An Unfettered Mind

by Rebecca Bynum (Dec. 2007)

 

Defending The West: A Critique of Edward Said’s Orientalism
By Ibn Warraq
Prometheus Books, 2007, 500pp.

 

Ibn Warraq is probably the most learned and articulate Muslim apostate of our generation. He has studied Islam in more depth than any other and his exegetical work on the Koran is unparalleled. Ibn Warraq is concerned with the truth, the truth of how the Koran and Islam came into existence and the truth about Islamic civilization’s interaction with the rest of humanity. In his current book, Ibn Warraq explores the truth about the much maligned Orientalists and colonialists of the Western world and their study and interaction with Eastern world, both Muslim and Hindu, and he specifically critiques Edward Said’s Orientalism which has poisoned the minds of a generation of Middle East scholars against the scholarship of the great Orientalists of the past, especially those of the 19th Century, though Warraq goes well beyond this and surveys the long history of Western scholars’ attitudes and study and artists’ depiction of the Eastern world, from the ancient Greeks to the modern day.

Edward Said often described himself as “a Christian wrapped in a Muslim culture,” and this is an apt description, for Edward Said indeed viewed reality through the prism of Muslim culture and applied this worldview to his study of history resulting in a reductionist and simplistic thesis which, unsurprisingly, found fertile ground in the environs of modern American academia. Oftentimes, in the history of western intellectual development, a man comes along, not of great genius, but one who expresses the zeitgeist in such a way as to synthesize a trend and as a result leaves his mark upon an entire generation. Such a man was Edward Said.

Fortunately, Ibn Warraq, joining Ernest Geller, Bernard Lewis, Albert Hourani, Robert G. Irwin, and Nikki Keddie, adds to his already considerable critique of Said in this latest book, Defending The West. Ibn Warraq demonstrates in minute, scholarly detail the flaws in both Said’s assumptions and his methods. At the bottom of Said’s failures lies a failure to understand the western mind, born of western culture. And ironically, whereas Warraq demonstrates in example after example of celebrated Orientalists, a genuine willingness to enter into non-western cultures (both in Hindu and Muslim examples) Said, despite having been educated in Western schools and having lived most of his life in America (he attended both Princeton and Harvard and then joined the faculty at Columbia in 1963), shows a stubborn unwillingness to comprehend the core of western thought, instead subjecting the West to a crude reductionism bordering on caricature. Said writes:

 

I doubt if it is controversial, for example, to say that an Englishman in India or Egypt in the later nineteenth century took an interest in those countries which was never far from their status in his mind as British colonies. To say this may seem quite different from saying that all academic knowledge about India and Egypt is somehow tinged and impressed with, violated by, the gross political fact – and yet that is what I am saying in this study of Orientalism. (Orientalism, pg. 11)

Western culture was created a result of the synthesis of two great strains in the history of thought, Hellenism and Hebraism, as Matthew Arnold noted long ago. On one side are the ancient Greeks, who thought very deeply about sociology, politics, science and philosophy, but neglected religion, and on the other side are the Hebrews who thought deeply about the nature of God and morality and took religion very seriously. The record of their reflections created the most advanced body of religious thought the world has ever known.

- GIVEN EXERCISE 1
According to the book review, in what year did Edward Said join the faculty at Columbia?

- Rows from a screen grounding dataset

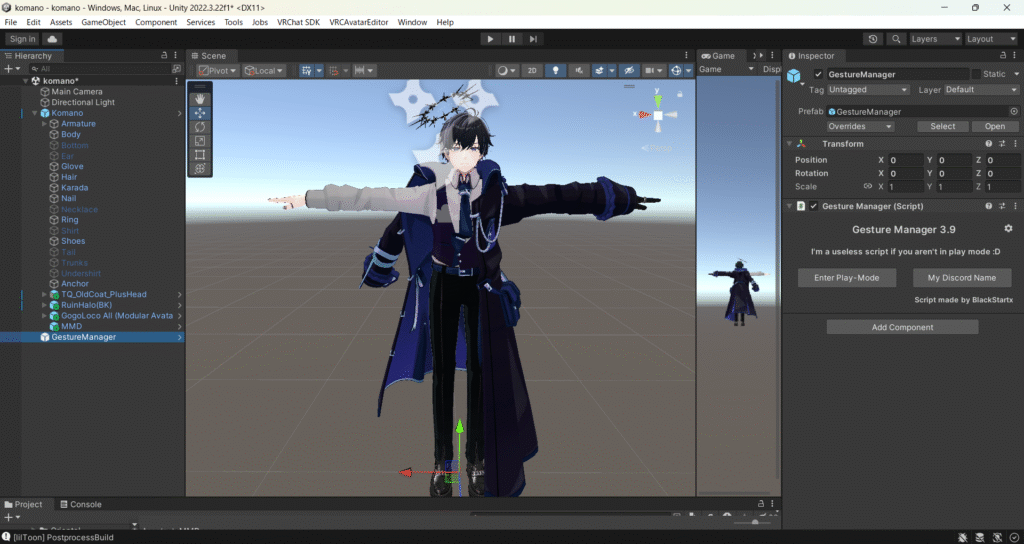Click the cloud services icon
This screenshot has height=544, width=1024.
(x=52, y=39)
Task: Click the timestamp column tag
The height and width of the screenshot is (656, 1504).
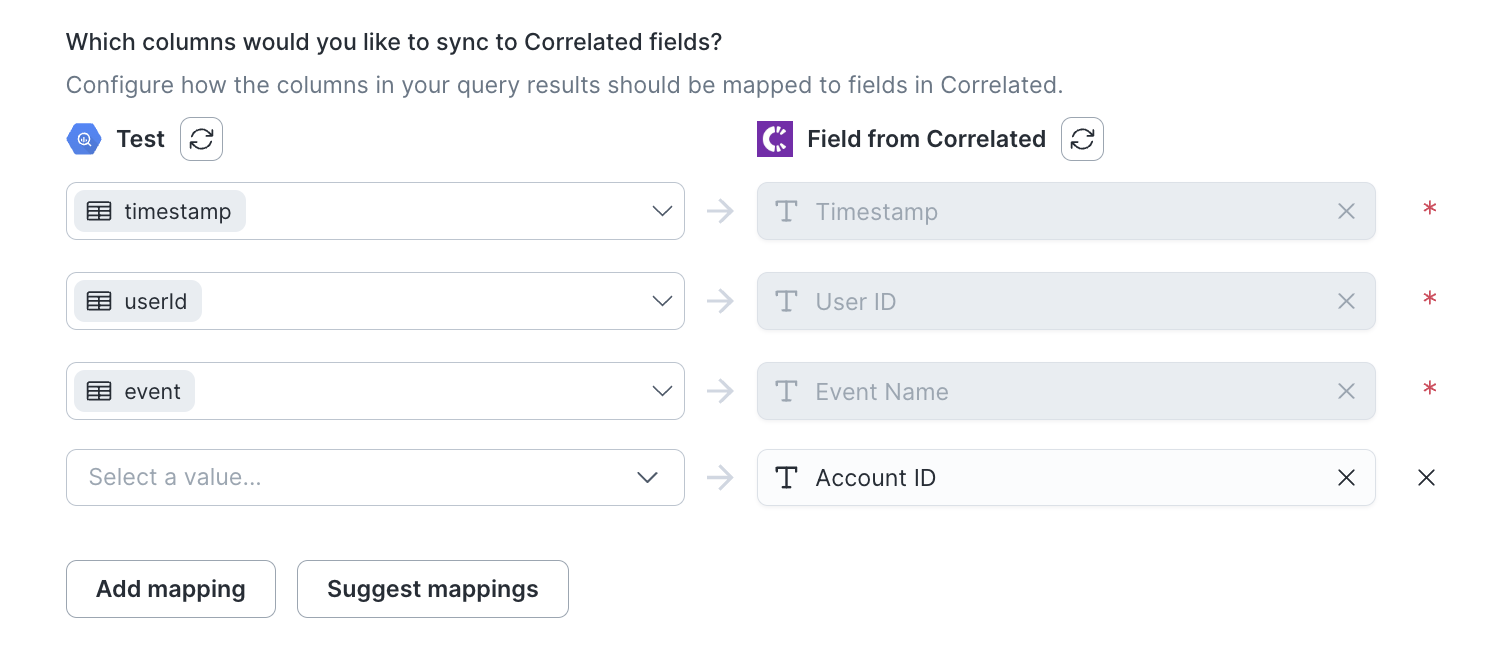Action: click(160, 211)
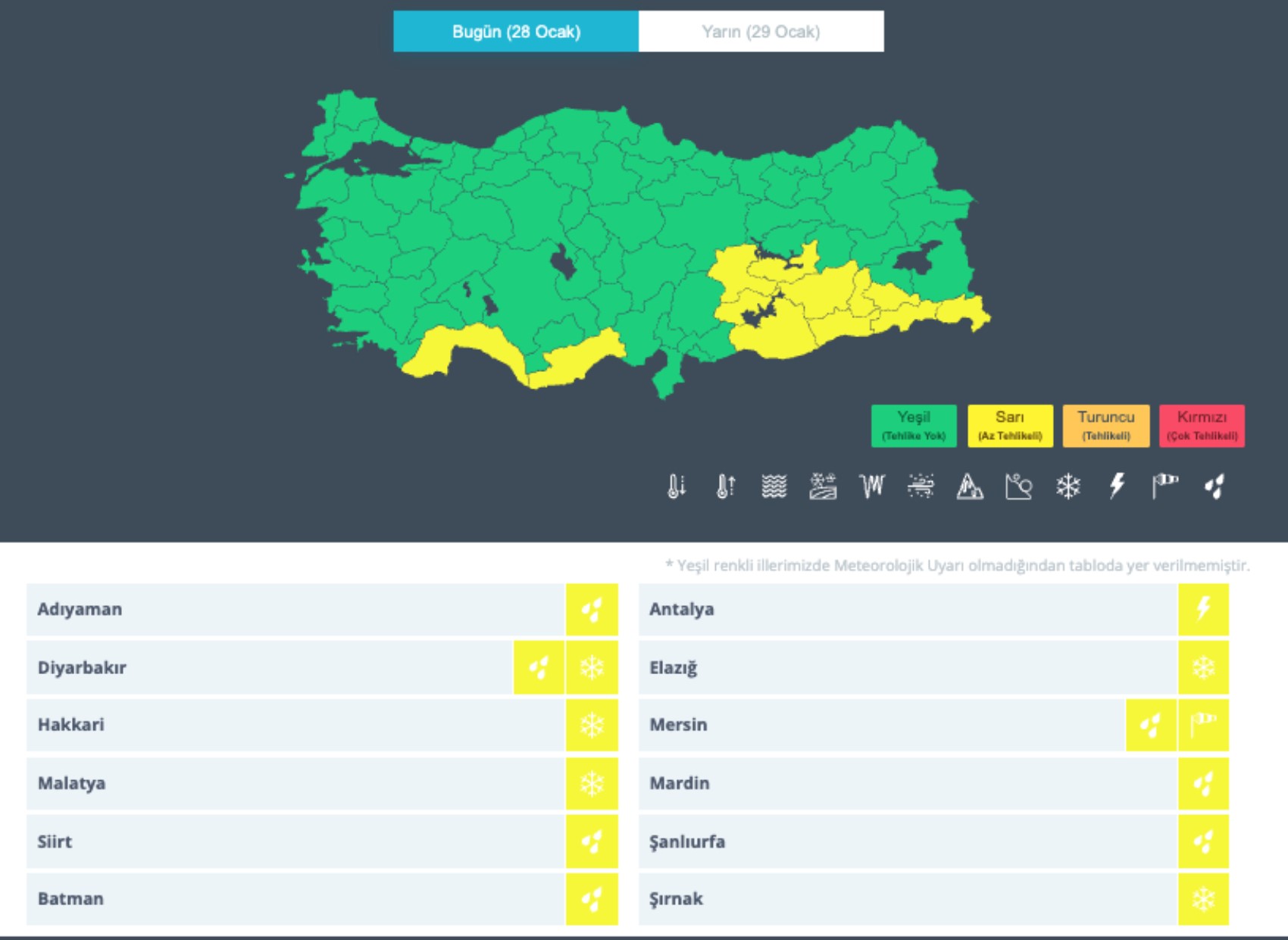Screen dimensions: 1288x940
Task: Click the windsock wind icon in legend row
Action: pos(1165,486)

- GIVEN EXERCISE 2
Reproduce the entire listing above word for word, leaving out the pictures.

- FULL RESPONSE 1
1963

- FULL RESPONSE 2
Click the cloud services icon
This screenshot has height=544, width=1024.
(x=52, y=39)
Task: Click the timestamp column tag
The height and width of the screenshot is (656, 1504).
Action: click(160, 211)
Screen dimensions: 1288x940
Task: Click the windsock wind icon in legend row
Action: pos(1165,486)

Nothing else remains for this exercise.